Porción de la Torá: Devarim (Palabras)
Lectura de la Torá: Deuteronomio 1:1-3:22
Lectura profética: Isaías 1:1-27
Parashá Devarim
“Aun cuando Israel se haya apartado de Di-s, Él no los abandonará”.
Llamamos a este Shabbat Shabbat Khazon (visión) debido a la visión que tuvo Isaías de la destrucción del Templo. Siempre leemos este parashá y haftará el sábado anterior a Tisha b’Av, el día que conmemora la destrucción de los Templos. Lo principal que quisiera enfatizar en la lectura profética de esta semana es cómo Isaías habló de la Ciudad Santa de Jerusalén. Él escribe:
«Si el SEÑ-R de los Ejércitos no nos hubiera dejado un remanente, seríamos como Sodoma y Gomorra». Isaías 1:9
Es importante comprender el lamentable estado espiritual de Judá antes de la destrucción del Primer Templo; esto es lo que Isaías revela. ¡Observe que Jerusalén era casi tan perversa como Sodoma y Gomorra! La ira que Nabucodonosor desató sobre el pueblo judío fue severa; sin embargo, no fue la peor época para Israel. Quizás el Holocausto venga a su mente como la época más horrible para el pueblo judío. Hasta ahora, estaría de acuerdo en que el Holocausto fue, en efecto, la peor época. Pero la pregunta que debemos hacernos es: ¿habrá un tiempo de sufrimiento aún peor que el Holocausto para Israel? Con profunda tristeza debo responder que sí.

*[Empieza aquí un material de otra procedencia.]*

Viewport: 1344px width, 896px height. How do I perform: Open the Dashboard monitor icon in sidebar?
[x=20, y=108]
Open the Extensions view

Este tiempo se conoce proféticamente como la «Prueba de Jacob». Son los últimos tres años y medio antes del regreso del Mesías para establecer su Reino. Algunos protestarán diciendo que nadie sabe cuándo regresará el Mesías. Esto es cierto, pero se refiere a la reunión de la congregación de los redimidos, comúnmente conocida como el Arrebatamiento. Nadie sabe cuándo tendrá lugar el Rapto. Lo único que nos dice la Escritura es que será poco después de la abominación desoladora. ¿Qué tan pronto? Este es el punto: nadie sabe el día ni la hora, pero el período general se indica mediante una lista de eventos proféticos. Es después del Arrebatamiento que comenzará la prueba de Jacob.

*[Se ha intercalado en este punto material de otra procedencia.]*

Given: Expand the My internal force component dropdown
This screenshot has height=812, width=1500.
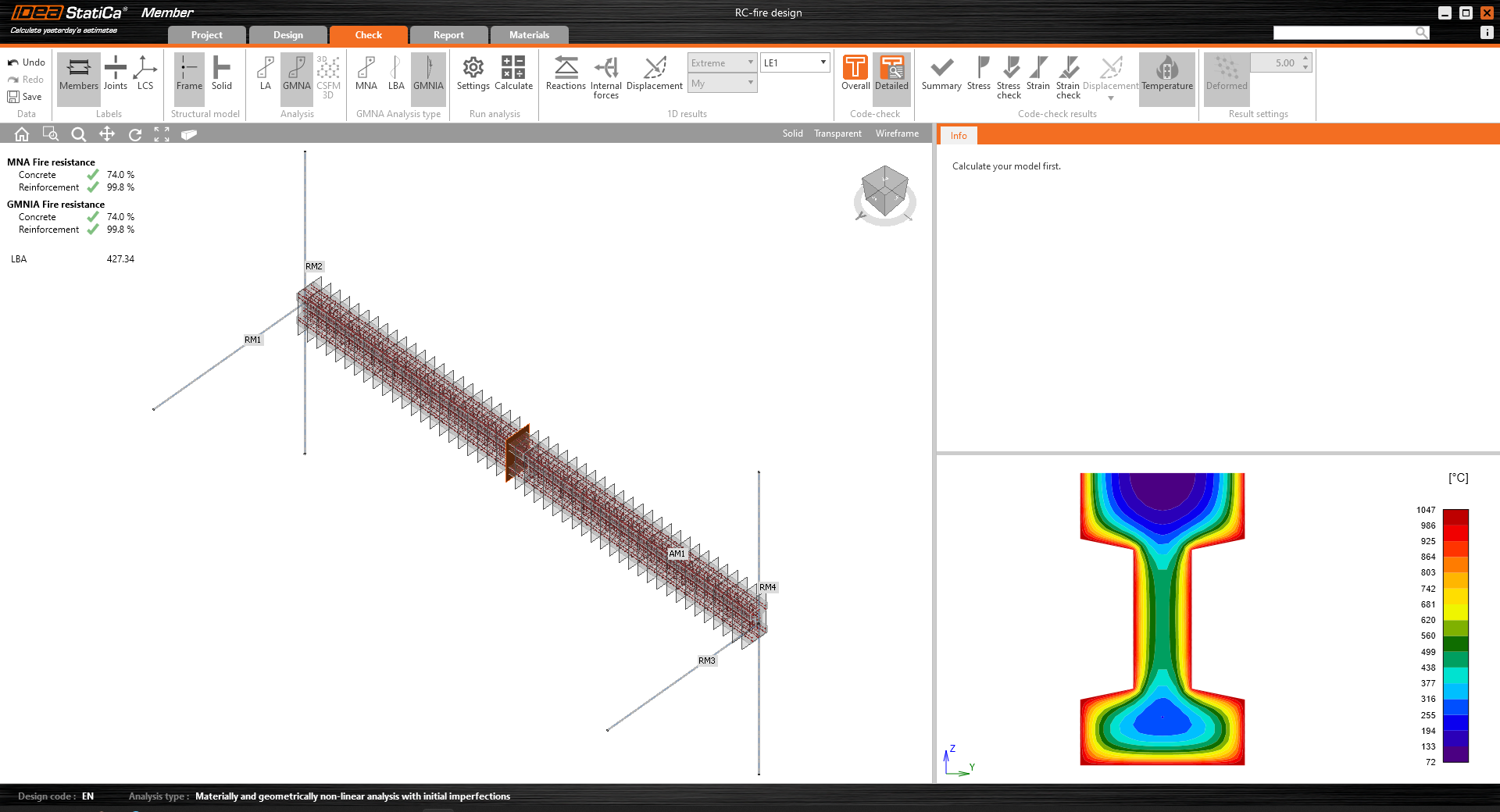Looking at the screenshot, I should [x=720, y=83].
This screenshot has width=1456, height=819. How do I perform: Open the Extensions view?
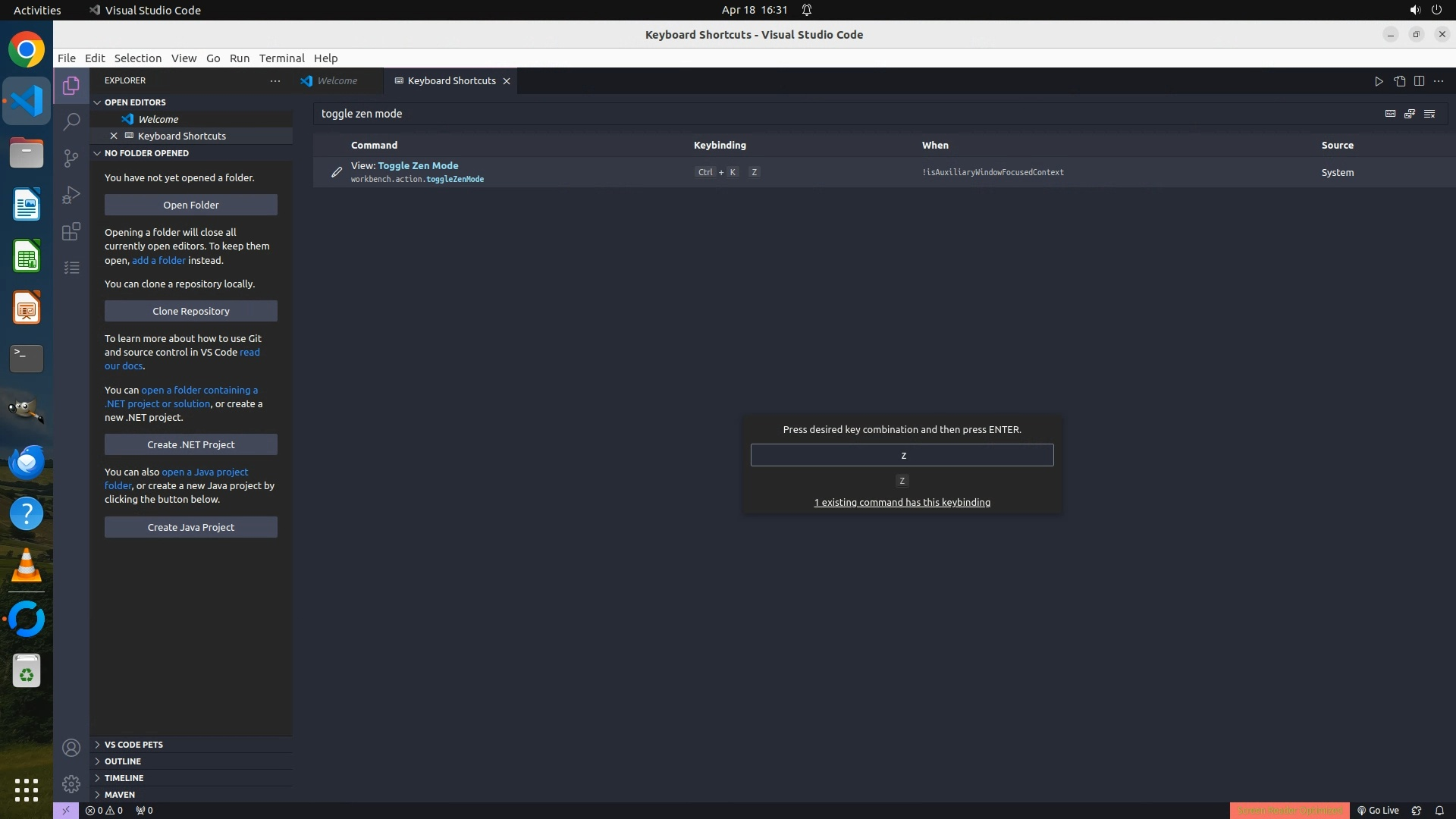71,231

Es durante este período de tiempo que Jerusalén declinará espiritualmente de forma pronunciada, hasta el punto de que leemos,
“Sus cuerpos estarán en la calle de la gran ciudad que se llama espiritualmente Sodoma y Egipto, donde nuestro Señ-r fue crucificado.” Apocalipsis 11:8
Esta parte del libro del Apocalipsis habla del fin de los tiempos y compara a Jerusalén con Sodoma. Nótese la diferencia con lo que dice Isaías. Isaías afirma que Jerusalén casi alcanzó el estado espiritual de Sodoma y Gomorra, mientras que el libro del Apocalipsis revela una decadencia tan grave como la de Sodoma. Otra diferencia importante es que, en lugar de mencionar a Gomorra, como cabría esperar, se menciona a Egipto. ¿Por qué? Egipto también carecía espiritualmente de la verdad de Di-s. Sin embargo, Di-s se manifestó profundamente en Egipto, y este fue un lugar de redención.
Aunque Jerusalén en los últimos días estará espiritualmente alejada de la verdad de Di-s, Él se revelará poderosamente y manifestará su redención en esta ciudad. El mensaje es este: así como Isaías animó al pueblo diciéndole que, a pesar de su visión de destrucción, Di-s no abandonaría por completo a su pueblo, sino que habría un remanente que regresaría a Di-s y experimentaría sus promesas, así también en los últimos días Di-s no abandonará a su pueblo, sino que se manifestará y manifestará su redención mediante la segunda venida de Yeshúa.